In Paperwork and the Will of Capital, artist Taryn Simon examines floral centerpieces against accords, treaties, and decrees drafted to influence systems of governance and economics, from nuclear armament to oil deals and diamond trading present at the 1944 United Nations Monetary and Financial Conference in Bretton Woods, New Hampshire. The artists works involve all the countries which addressed the globalization of economics after World War II, leading to the establishment of the International Monetary Fund (IMF) and the World Bank. In images of the signings of these documents, powerful men flank floral centerpieces designed to underscore the importance of the parties present.
“Flower power” may be a tired marketing slogan for florists, but the truth of the matter is blossoms truly do communicate far more than aesthetic beauty. For Simon the project was about “dissecting the stagecraft of power—how it is conveyed, marketed, and maintained,” she says.
The Gagosian gallery in New York recently presented Taryn Simon’s final project of sculptures and photographs. The sculptures—Simon’s first foray into the medium—previewed at the 56th Biennale di Venezia in 2015; the Gagosian exhibition brought them together with large-scale, annotated photographs as a complete body of work for the first time.
The new series comprises 12 unique sculptures and 36 editioned photographs. The photographs—large, colorful, and spectacular with a nod to Pop art, and custom-framed in mahogany to emulate the style of boardroom furniture—speak to the bombast of national and corporate symbolism; the sculptures—stylized concrete flower-presses containing delicate preserved floral specimens and their documentation—operate in a discrete and classified zone.
For the new work, Simon’s investigations yielded twin points of departure: archival photographs of official signings; and George Sinclair’s nineteenth century horticultural study containing actual dried grass specimens, an experiment in evolution and survival cited by Charles Darwin in his groundbreaking research.
Each of Simon’s recreations of these floral arrangements represents an “impossible bouquet”—a concept that emerged in Dutch still-life painting parallel to the country’s seventeenth-century economic boom, which ushered in the development of modern capitalism. Then, the impossible bouquet was an artificial fantasy of flowers that could never bloom naturally in the same season and geographic location. Now the fantasy is made possible—both in the original signings and in Simon’s photographs—by the global consumer market.

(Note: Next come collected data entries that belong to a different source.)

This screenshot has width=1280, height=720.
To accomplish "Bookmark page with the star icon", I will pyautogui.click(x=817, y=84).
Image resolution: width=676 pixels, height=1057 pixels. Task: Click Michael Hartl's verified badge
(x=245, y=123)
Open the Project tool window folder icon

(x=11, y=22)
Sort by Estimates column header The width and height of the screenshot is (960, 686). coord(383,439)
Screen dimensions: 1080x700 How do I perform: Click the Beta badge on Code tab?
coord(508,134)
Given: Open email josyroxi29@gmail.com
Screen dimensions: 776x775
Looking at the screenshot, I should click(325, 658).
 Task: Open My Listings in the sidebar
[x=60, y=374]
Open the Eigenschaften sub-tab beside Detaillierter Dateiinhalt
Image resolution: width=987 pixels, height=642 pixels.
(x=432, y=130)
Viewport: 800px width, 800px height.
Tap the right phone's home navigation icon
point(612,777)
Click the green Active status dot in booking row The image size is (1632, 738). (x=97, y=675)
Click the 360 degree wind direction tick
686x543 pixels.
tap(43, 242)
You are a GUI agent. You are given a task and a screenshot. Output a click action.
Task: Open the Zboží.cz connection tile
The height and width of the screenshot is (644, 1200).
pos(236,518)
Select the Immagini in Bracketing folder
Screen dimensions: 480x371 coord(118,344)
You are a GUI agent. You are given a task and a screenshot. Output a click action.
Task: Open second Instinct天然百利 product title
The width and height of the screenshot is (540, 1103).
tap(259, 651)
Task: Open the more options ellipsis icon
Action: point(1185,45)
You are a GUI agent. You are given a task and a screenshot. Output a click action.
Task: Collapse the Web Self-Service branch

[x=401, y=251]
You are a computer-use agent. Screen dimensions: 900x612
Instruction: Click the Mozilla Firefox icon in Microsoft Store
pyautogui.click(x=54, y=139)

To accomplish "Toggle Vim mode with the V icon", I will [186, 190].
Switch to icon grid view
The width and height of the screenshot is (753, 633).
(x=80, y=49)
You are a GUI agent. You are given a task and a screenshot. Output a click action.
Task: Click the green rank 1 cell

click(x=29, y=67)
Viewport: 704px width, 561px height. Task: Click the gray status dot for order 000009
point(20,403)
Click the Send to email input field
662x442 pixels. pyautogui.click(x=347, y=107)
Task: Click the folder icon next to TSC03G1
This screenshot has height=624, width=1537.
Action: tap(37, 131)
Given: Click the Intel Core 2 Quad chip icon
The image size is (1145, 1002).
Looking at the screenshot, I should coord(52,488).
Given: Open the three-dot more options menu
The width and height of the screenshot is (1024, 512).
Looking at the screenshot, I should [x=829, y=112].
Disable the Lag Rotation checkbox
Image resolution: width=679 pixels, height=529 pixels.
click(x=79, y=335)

For the recreations, Simon worked with a botanist and from archival records to identify all the flowers. She imported more than 4000 specimens from the world’s largest flower auction in Aalsmeer, Netherlands, where 20 million flowers arrive and depart daily, bound for international retail destinations. She remade the floral arrangements from each signing, then photographed them against striking bicolored fields relating to the foregrounds and backgrounds in the historical images, pairing each arrangement with a description of the pertinent accord. For the sculptures, selected specimens from the 36 arrangements were dried, pressed, and sewn to archival herbarium paper; a complete set of the 36 botanical collages was then placed in each of the 12 concrete presses, along with the same number of photographs and narrative texts—sealed together in a race against time.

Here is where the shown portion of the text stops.